We currently have limited monitoring on the “big three” instances (aka the Triumvirate) and no monitoring on the others, and this costs us around $180/month. These costs would increase if we added monitoring on additional servers (like US and Canada) or additional monitoring features, like improved log ingestion. The price:value ratio is pretty terrible and awful at scale.

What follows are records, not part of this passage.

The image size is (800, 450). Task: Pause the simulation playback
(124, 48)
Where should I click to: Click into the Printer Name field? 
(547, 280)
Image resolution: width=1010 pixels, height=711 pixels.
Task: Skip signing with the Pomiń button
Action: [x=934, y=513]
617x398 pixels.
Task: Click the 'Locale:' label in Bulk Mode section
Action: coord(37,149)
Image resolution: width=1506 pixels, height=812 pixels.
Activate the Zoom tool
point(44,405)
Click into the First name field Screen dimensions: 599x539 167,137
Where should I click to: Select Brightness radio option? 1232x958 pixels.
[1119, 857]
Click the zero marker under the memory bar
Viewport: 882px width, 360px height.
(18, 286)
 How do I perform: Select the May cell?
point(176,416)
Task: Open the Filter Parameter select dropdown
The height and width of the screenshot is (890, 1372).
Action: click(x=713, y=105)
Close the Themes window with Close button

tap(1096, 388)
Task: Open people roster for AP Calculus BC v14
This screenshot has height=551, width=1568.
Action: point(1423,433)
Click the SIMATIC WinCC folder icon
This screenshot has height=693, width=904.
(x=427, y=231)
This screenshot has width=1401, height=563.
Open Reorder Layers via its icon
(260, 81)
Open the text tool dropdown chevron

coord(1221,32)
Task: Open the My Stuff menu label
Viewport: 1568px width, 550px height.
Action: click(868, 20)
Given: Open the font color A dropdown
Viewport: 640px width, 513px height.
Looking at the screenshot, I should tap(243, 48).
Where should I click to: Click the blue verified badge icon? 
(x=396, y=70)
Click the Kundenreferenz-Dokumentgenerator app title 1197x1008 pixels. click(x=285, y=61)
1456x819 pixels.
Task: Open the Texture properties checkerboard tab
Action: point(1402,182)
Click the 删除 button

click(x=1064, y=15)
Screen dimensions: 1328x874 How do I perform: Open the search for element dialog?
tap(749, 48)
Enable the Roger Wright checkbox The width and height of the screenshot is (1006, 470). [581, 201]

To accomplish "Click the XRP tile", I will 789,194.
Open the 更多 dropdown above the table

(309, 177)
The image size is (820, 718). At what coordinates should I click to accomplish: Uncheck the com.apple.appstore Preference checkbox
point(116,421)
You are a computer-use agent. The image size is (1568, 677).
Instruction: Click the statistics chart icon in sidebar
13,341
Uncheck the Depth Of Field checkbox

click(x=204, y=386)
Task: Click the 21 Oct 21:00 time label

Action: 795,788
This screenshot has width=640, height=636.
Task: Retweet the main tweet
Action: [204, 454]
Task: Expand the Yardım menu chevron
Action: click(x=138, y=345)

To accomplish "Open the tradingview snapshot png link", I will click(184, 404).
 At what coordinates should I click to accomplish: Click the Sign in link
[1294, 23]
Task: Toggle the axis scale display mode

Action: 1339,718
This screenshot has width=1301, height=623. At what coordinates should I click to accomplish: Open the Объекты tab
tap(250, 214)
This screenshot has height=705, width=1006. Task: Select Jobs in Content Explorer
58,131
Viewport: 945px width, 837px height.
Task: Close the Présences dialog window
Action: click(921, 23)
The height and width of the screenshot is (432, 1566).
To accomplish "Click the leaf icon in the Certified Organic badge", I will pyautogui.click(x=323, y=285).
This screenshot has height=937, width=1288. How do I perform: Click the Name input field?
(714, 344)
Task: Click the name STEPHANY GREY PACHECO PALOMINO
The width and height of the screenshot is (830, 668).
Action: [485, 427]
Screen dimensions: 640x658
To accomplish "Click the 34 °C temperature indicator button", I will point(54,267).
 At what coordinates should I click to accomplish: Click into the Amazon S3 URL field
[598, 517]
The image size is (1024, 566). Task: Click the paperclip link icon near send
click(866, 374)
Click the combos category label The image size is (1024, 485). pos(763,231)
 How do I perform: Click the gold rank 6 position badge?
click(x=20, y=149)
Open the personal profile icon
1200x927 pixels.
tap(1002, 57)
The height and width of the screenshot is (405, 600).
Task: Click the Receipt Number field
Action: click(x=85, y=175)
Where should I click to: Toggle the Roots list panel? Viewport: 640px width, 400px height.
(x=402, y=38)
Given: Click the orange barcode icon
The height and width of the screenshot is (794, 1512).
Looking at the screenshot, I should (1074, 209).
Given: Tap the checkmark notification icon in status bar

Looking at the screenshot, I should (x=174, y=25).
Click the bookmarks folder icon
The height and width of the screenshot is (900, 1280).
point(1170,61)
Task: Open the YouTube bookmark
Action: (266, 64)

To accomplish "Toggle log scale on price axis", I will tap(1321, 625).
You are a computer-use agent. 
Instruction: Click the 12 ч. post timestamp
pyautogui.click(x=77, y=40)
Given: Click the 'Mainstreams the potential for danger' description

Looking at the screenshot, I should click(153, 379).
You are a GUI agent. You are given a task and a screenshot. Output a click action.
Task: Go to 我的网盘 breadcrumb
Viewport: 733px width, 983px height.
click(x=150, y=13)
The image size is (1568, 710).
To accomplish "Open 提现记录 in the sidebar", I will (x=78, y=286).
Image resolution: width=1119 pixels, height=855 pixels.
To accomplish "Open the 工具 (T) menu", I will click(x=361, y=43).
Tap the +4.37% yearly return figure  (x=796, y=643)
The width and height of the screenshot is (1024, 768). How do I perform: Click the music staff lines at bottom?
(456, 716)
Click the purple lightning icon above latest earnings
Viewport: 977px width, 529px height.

If we switch to a self-hosted ElasticStack setup we can have world-class monitoring on all servers, and the cost will be the price of a decent server (maybe $40/month). The costs would not increase above $40/month if we added any number of additional servers, or any additional monitoring features. I think we could easily get the equivalent monitoring value of a $2000/month Datadog bill out of that $40/month.

Metabase

With the Metabase work moving forward there is a growing need for custom monitoring to be added to the Metabase server. If we do it with Datadog it will be expensive…

Alerts

I think Aus production currently has some custom alerting on metrics like disk space (via Wormly), which would be great to have on all servers. With ElasticStack we can set up any kind of alerts we want, like server uptime or alerts when the disk is dangerously full, on all servers. As OFN continues to grow I think we will increasingly need this kind of setup for managing an expanding infrastructure with a small team.

Cost of setup

Setting up a nice Ansible repo for automatically provisioning and configuring the ElasticStack server and configuring the new monitoring agents takes quite a bit of work… which I’ve already done. I pushed the new (private) repo this morning for devs to look at and can do a live demo at some point. It’s been sat on my hard drive for a while because it required Rails 4, but now that we’re there I’ve retested it and it’s basically production-ready.

3 Likes

While investigating UK downtime just now @Matt-Yorkley and I were talking about some of the lacking security monitoring within OFN.

I’d love to hear the security case for switching to ElasticStack :pray:

Yep, as a secondary benefit it would also enable various options for security monitoring across all our servers, which would be really nice.

I fully support this switch.
I look forward having app logs in there as well! And with that, and some work, I think this can replace bugsnag. Or at least be integrated with bugsnag alerts so we have a single source of monitoring data and alerts.

I think @sauloperez concern was what datadog features are we going to miss?

Are there any other concerns about this move?